A small portion of the river, about 2 to 3 meters wide and several meters deep, is a perfect spot for backdiving over submerged rocks and jumping over a boulder standing 3 to 4 meters high on the river bank.
Small fishes were conspicuously thriving on slippery moss that covers some of the shallow parts of the river floor. The river was not that majestic as many would expect and the water was not that clear, except on the shallow part, but it was certainly clean. The only distinguishing characteristic of the lagoon was the rock formation where the water flows freely. Those rocks are somewhat similar with that of the cave.
Since it seemed like we owned the whole place, we took a dip wearing nothing but our undergarments. I like to include pictures of my cousins posing freely but I would rather not to for my own protection againsts their outrage. We headed back home before dark as it would get difficult to drive considering the condition of the road.
USEFUL TRAVEL TIPS
Calinawan Cave is located along Calinawan Road. Drive along Manila East Road, turn left to Sampaloc Road when you reach the intersection with Flying V and Shell stations, turn left to Daranak Falls Road (with several signages pointing to Daranak Falls), then turn right as soon as you see a signage pointing to Calinawan Cave. Follow the unpaved path then turn left when you reach the paved Calinawan Road. Expect another rough path until reaching the cave entrance.Commuting from Manila, catch a shuttle bound to Tanay town proper in EDSA Shaw terminals. Fare is around P70 taking about more than hour of travel time depending on traffic situation. From town proper, get a tricycle to take you to Calinawan Cave for around P150, one way trip.
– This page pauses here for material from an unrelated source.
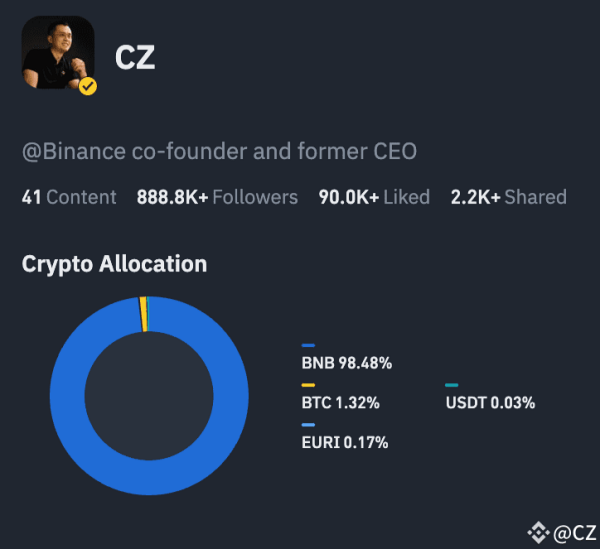The height and width of the screenshot is (549, 600).
Task: Click the BTC yellow legend color marker
Action: 308,385
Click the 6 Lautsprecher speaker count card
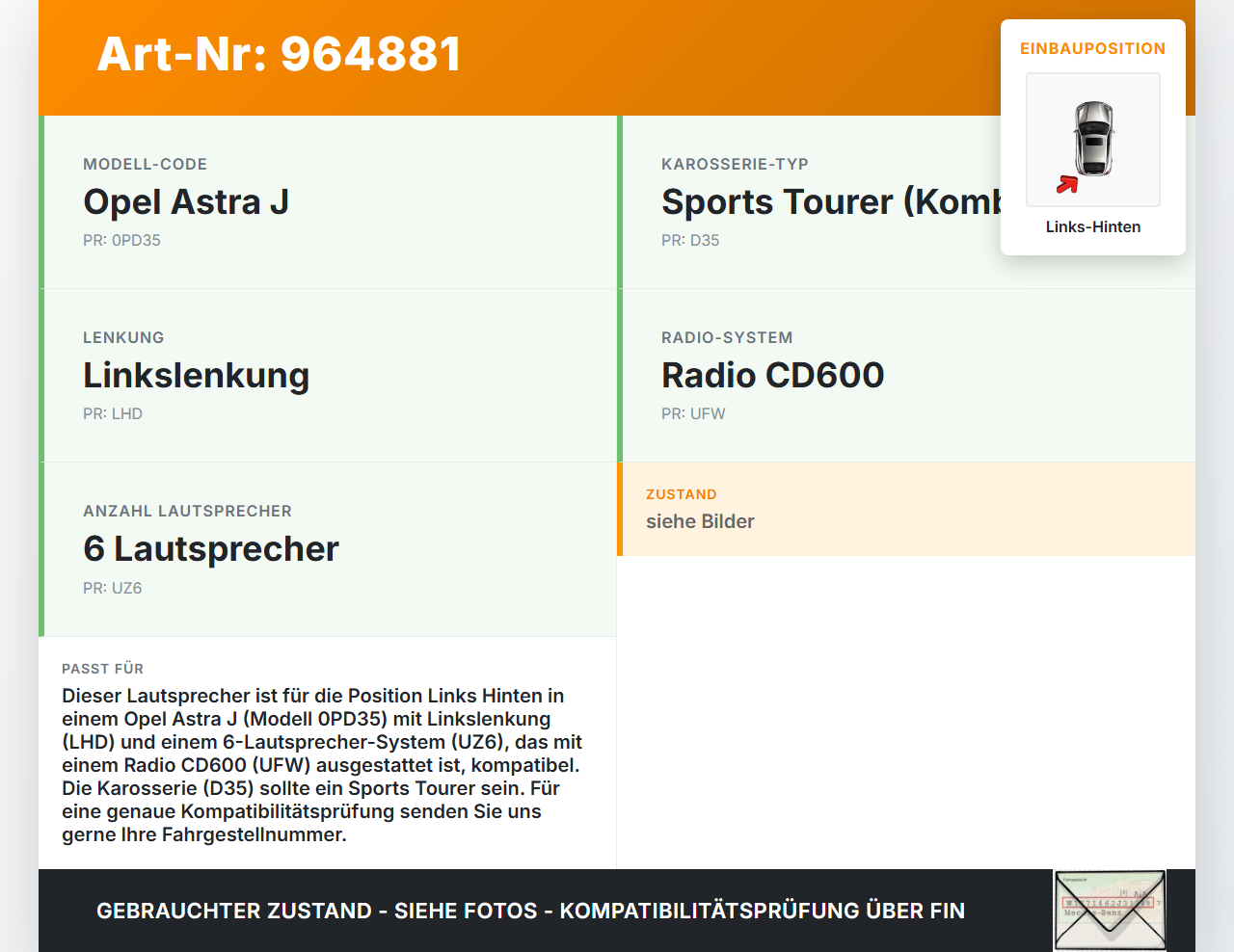This screenshot has height=952, width=1234. [211, 549]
Tour guide fee is P200 per group.
It is best to bring your own flashlight. We were a group of 7 but only 4 were given seemingly old flashlights. You may also donate one if you like. 🙂
For safety reasons, they do not allow visitors to enter the cave if it is raining or after a heavy downpour.
For a greater caving experience, you may ask the guide to navigate a more difficult trail. However, they may not allow you for that during rainy season.
Tell your local guide if you want to get to the lagoon. There is a small hut you can rent for about P200 where you can leave your things if you opt to take a dip, but you may also just leave your things near you at the river bank.
Practice the “Leave no trace” policy, of course.
Practice the “Leave no trace” policy, of course.
Calinawan Cave is a great side trip when you visit Daranak and Batlag Falls or even Regina RICA. Sometimes, going off the itinerary may lead to great places and that alone makes a certain trip worth the troubles of getting there.